Directions for this task: Your copy starts at the line containing "You are a computer-use agent. The" and ends at the last line of the material below. Reproduce those lines exactly, with no pictures.

.....

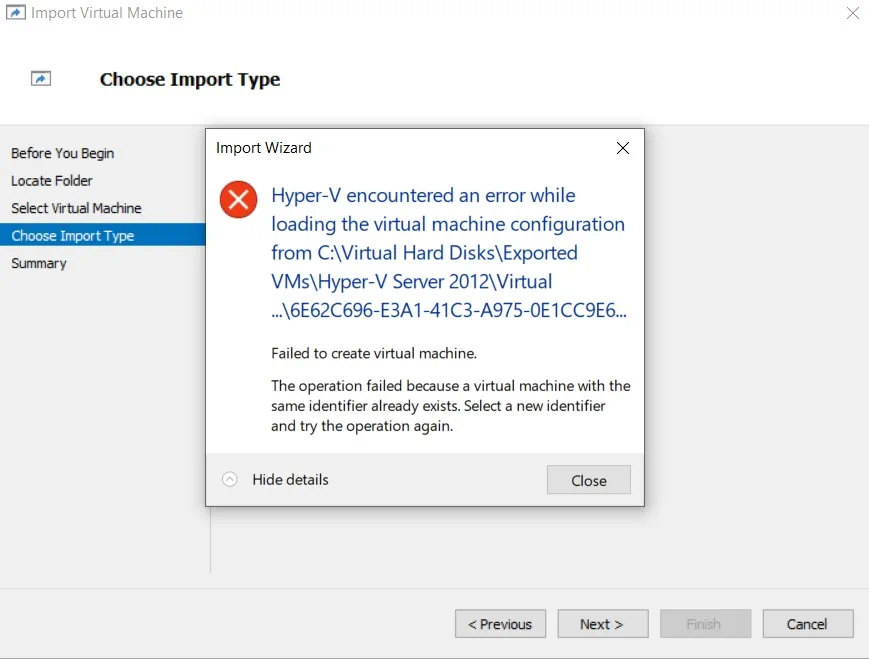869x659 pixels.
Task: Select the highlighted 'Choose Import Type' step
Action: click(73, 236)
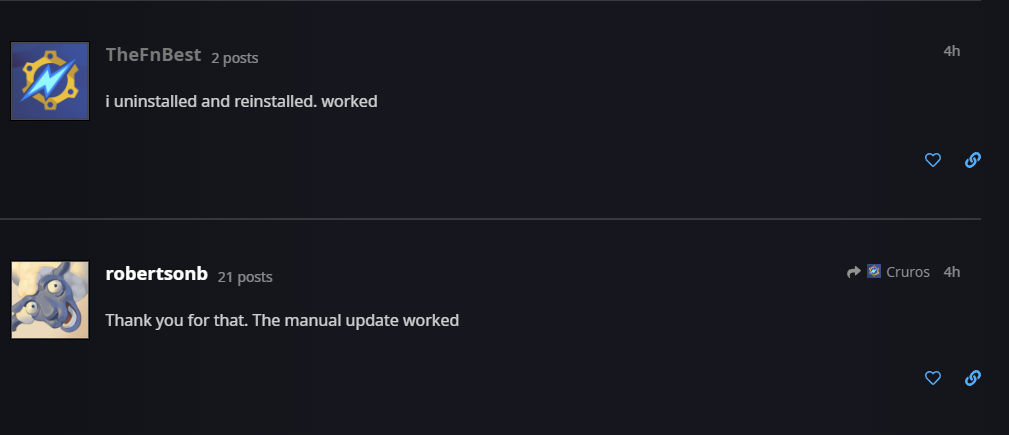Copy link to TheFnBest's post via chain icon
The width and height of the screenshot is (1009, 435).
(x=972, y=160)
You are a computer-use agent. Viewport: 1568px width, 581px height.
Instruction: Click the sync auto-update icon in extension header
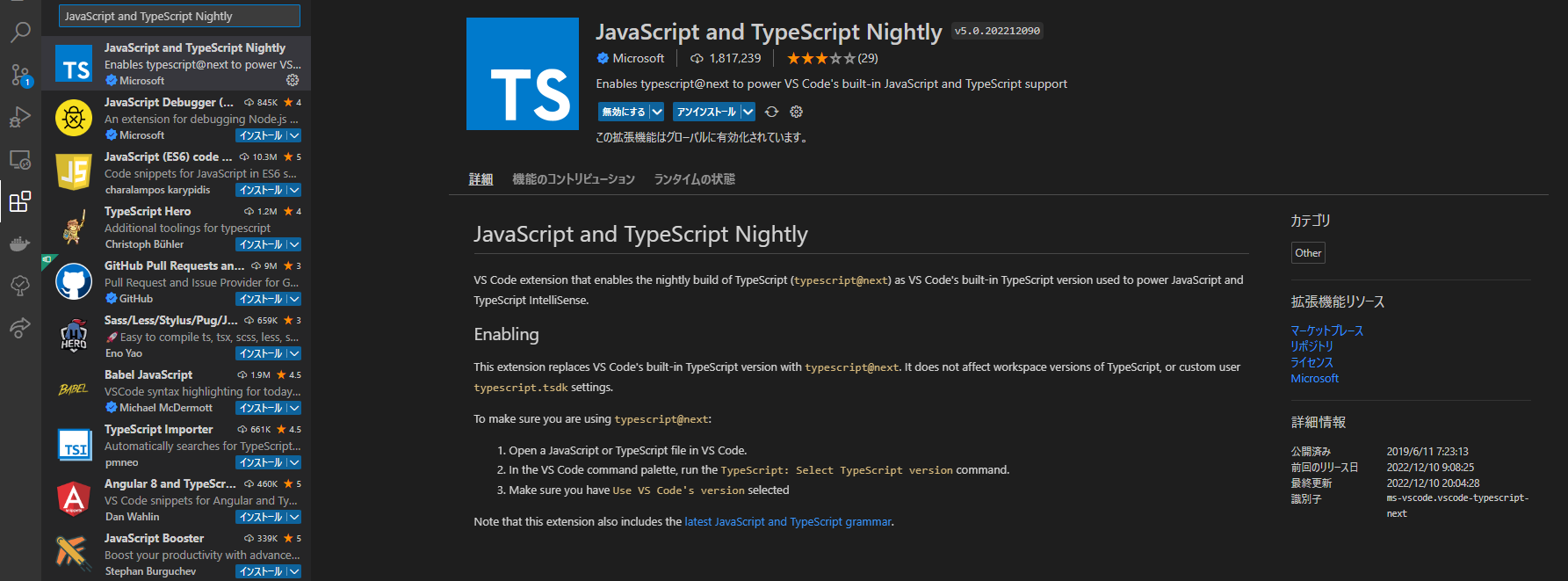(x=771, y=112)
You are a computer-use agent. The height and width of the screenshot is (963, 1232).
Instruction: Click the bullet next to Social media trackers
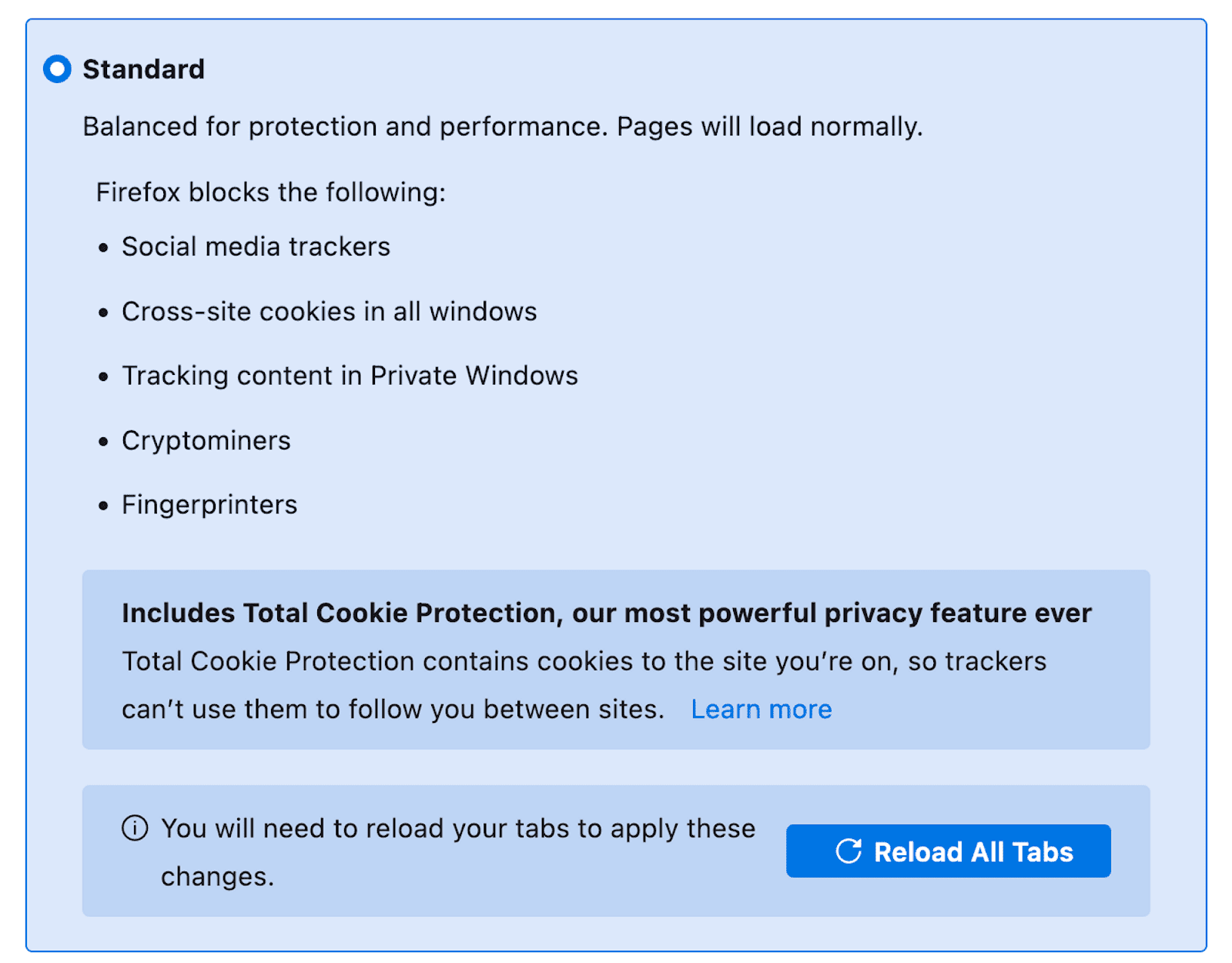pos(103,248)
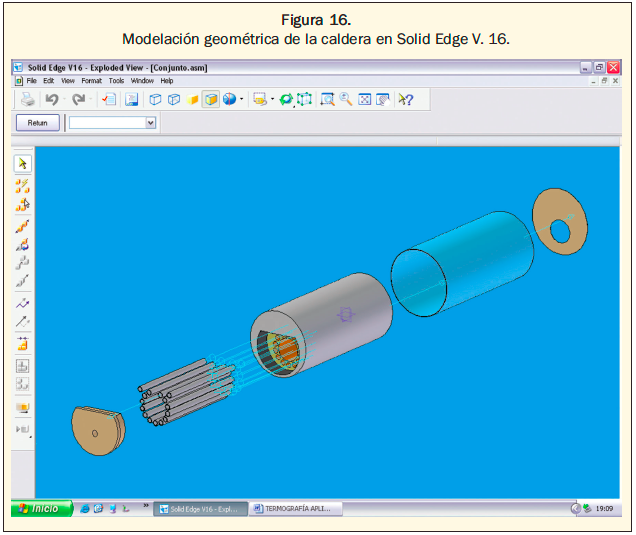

.....

Solution for this task:
You are a computer-use agent. The height and width of the screenshot is (963, 1232).
Instruction: Click the bullet next to Social media trackers
pos(103,248)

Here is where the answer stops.